— Activity —
If a line below contains the string "item", copy it out.

[[ The records, beginning ]]

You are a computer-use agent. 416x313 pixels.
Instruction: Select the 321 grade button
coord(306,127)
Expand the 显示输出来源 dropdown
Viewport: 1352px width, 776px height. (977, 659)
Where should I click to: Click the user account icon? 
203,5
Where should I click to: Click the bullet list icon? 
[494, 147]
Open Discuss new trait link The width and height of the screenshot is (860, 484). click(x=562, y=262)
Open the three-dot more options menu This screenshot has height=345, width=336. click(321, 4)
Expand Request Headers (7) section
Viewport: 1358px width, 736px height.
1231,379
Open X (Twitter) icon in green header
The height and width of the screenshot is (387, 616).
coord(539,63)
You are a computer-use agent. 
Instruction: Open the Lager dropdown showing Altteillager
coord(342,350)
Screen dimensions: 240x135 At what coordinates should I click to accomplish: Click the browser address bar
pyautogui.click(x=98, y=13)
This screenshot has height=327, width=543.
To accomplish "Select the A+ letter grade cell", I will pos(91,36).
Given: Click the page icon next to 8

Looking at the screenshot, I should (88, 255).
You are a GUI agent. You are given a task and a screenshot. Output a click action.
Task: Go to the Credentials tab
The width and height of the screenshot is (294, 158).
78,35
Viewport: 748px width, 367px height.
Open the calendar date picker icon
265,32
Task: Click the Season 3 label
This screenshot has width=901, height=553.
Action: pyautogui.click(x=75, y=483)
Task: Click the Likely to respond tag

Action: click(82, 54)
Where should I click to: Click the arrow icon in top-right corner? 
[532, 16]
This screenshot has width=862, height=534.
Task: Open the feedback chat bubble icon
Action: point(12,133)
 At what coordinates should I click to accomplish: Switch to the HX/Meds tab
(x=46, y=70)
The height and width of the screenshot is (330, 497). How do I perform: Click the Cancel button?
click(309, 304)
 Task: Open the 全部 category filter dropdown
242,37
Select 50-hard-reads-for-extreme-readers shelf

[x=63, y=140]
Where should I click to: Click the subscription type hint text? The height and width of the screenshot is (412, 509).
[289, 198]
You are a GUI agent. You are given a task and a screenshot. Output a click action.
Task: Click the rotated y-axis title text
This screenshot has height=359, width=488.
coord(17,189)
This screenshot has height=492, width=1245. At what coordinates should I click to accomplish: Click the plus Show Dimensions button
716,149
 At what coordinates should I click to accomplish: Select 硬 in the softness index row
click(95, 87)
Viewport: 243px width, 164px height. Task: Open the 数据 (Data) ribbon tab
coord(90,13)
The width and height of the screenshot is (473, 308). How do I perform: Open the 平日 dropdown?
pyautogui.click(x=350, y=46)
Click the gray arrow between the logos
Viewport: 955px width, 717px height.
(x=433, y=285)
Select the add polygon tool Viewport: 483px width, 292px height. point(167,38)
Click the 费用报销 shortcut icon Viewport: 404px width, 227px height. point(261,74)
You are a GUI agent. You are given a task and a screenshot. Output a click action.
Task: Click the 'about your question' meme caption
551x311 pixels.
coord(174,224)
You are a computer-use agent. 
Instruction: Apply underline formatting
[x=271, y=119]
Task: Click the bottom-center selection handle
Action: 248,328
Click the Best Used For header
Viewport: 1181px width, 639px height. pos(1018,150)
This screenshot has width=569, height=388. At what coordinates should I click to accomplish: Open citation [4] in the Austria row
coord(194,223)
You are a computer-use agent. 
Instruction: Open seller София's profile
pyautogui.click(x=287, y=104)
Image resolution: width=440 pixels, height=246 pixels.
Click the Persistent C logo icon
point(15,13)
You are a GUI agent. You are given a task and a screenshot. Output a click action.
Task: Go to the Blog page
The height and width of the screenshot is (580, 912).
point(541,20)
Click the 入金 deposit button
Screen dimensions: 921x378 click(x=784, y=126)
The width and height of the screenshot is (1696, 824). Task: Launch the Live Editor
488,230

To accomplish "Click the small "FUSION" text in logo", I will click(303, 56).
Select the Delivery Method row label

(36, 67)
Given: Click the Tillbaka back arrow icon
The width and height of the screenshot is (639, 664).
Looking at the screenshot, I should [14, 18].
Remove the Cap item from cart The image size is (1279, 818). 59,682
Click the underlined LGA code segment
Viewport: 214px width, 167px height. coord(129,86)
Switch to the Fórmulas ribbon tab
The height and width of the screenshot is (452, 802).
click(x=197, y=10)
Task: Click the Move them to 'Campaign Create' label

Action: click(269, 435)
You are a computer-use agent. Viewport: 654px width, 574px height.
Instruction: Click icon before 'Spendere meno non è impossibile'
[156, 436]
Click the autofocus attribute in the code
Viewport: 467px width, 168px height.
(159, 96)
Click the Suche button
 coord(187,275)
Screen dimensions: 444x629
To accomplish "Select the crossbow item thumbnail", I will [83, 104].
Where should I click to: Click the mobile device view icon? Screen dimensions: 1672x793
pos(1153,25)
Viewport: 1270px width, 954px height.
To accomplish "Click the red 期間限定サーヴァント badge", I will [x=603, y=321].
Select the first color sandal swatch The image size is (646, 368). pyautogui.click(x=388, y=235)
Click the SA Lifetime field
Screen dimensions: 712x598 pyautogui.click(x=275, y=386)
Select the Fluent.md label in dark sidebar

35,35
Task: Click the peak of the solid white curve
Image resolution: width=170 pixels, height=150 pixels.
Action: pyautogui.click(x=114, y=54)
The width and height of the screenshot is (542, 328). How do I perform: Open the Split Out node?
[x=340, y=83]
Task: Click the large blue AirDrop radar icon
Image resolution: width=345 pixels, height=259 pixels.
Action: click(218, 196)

[[ The records, end ]]

— Final answer —
Remove the Cap item from cart The image size is (1279, 818). 59,682
To accomplish "Select the crossbow item thumbnail", I will [83, 104].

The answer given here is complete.